- REQUIRED WORK -
**1)** In the passage on Elinor Ostrom, reproduce everything from "Ostrom was diagnosed" down to "of Political Science.", word for word.
**2)** Using the passage on Elinor Ostrom, decide whether each statement agrees with it: (a) Ostrom earned her PhD from UCLA in 1965; (b) she co-founded the Workshop in Political Theory and Policy Analysis in 1963; (c) she was the first woman to receive the William H. Riker Prize. Answer yes or no for each and quote the words that settle it.

- TEXT PROVIDED -
>>>

Tuesday, June 12 2012

Elinor Ostrom, the first woman to win the Nobel Prize for economics, died on Tuesday from cancer, She was 78.

Ostrom was diagnosed with pancreatic cancer in October 2011 and died of the disease on June 12, 2012. She was survived by her husband. On the day of her death, she published her last article, "Green from the Grassroots."

Biography

Ostrom was born Elinor Claire Awan in Los Angeles, California, the only child of Leah and Adrian Awan. Her father was Jewish, while her mother was Protestant. She attended a Protestant church and often spent weekends staying with her aunt, one of her father's sisters, who kept a kosher home.

Ostrom graduated from Beverly Hills High School in 1951 and then received a B.A. (with honors) in political science at UCLA, in 1954. She was awarded an M.A. in 1962 and a PhD in 1965, both from UCLA Department of Political Science.

She married political scientist Vincent Ostrom in 1963.

In 1973, she co-founded the "Workshop in Political Theory and Policy Analysis" at Indiana University with her husband, Vincent Ostrom. Examining the use of collective action, trust, and cooperation in the management of common pool resources, her institutional approach to public policy, known as the institutional analysis and development (IAD) framework, has been considered sufficiently distinct to be thought of as a separate school of public choice theory. She authored many books in the fields of organizational theory, political science, and public administration.

Ostrom's work emphasized how humans interact with ecosystems to maintain long-term sustainable resource yields. Common pool resources include many forests, fisheries, oil fields, grazing lands, and irrigation systems. She conducted her field studies on the management of pasture by locals in Africa and irrigation systems management in villages of western Nepal (e.g. Dang). Her work has considered how societies have developed diverse institutional arrangements for managing natural resources and avoiding ecosystem collapse in many cases, even though some arrangements have failed to prevent resource exhaustion. Her work emphasized the multifaceted nature of human–ecosystem interaction and argues against any singular "panacea" for individual social-ecological system problems.

Ostrom was a member of the United States National Academy of Sciences and past president of the American Political Science Association and the Public Choice Society. In 1999 she became the first woman to receive the prestigious Johan Skytte Prize in Political Science.

She was awarded the John J. Carty Award from the National Academy of Sciences in 2004, and in 2005 received the James Madison Award by the American Political Science Association. In 2008, she received the William H. Riker Prize in political science, and became the first woman to do so. In 2009, she received the Tisch Civic Engagement Research Prize from the Jonathan M. Tisch College of Citizenship and Public Service at Tufts University. In 2010, Utne Reader magazine included Ostrom as one of the "25 Visionaries Who Are Changing Your World." She was named one of Time Magazine's "100 Most Influential People in the World" in 2012.

The International Institute of Social Studies (ISS) awarded its Honorary Fellowship to her in 2002.

<<<

- STORED DATA -
>>>

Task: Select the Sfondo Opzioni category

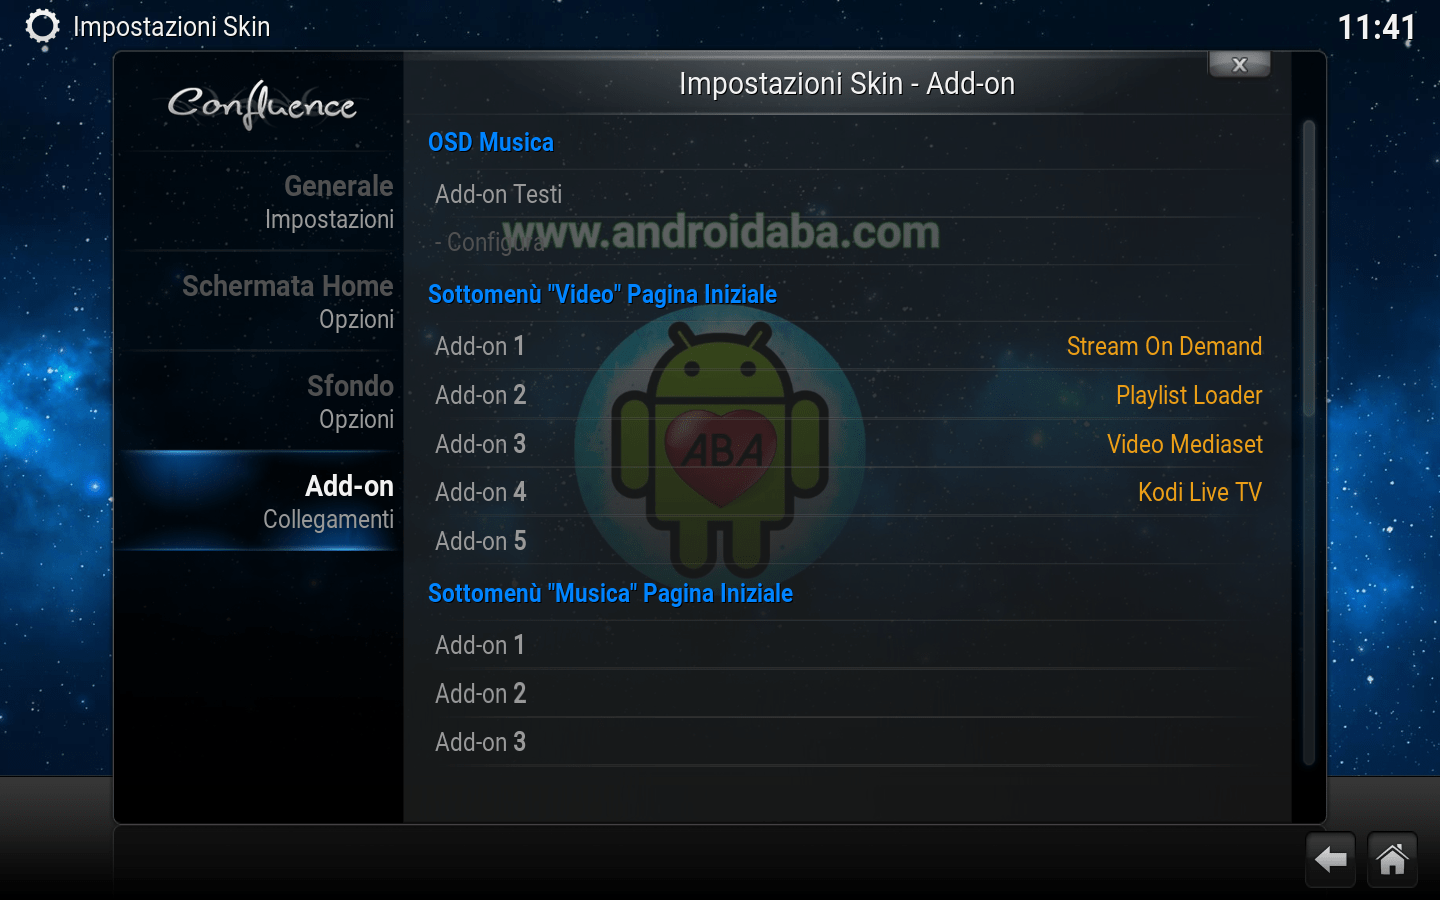Action: tap(262, 401)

<<<

- SET OF ANSWERS -
**1)**
Ostrom was diagnosed with pancreatic cancer in October 2011 and died of the disease on June 12, 2012. She was survived by her husband. On the day of her death, she published her last article, "Green from the Grassroots."

Biography

Ostrom was born Elinor Claire Awan in Los Angeles, California, the only child of Leah and Adrian Awan. Her father was Jewish, while her mother was Protestant. She attended a Protestant church and often spent weekends staying with her aunt, one of her father's sisters, who kept a kosher home.

Ostrom graduated from Beverly Hills High School in 1951 and then received a B.A. (with honors) in political science at UCLA, in 1954. She was awarded an M.A. in 1962 and a PhD in 1965, both from UCLA Department of Political Science.

**2)**
(a) Yes: "She was awarded an M.A. in 1962 and a PhD in 1965, both from UCLA Department of Political Science."
(b) No: "In 1973, she co-founded the "Workshop in Political Theory and Policy Analysis" at Indiana University"
(c) Yes: "In 2008, she received the William H. Riker Prize in political science, and became the first woman to do so."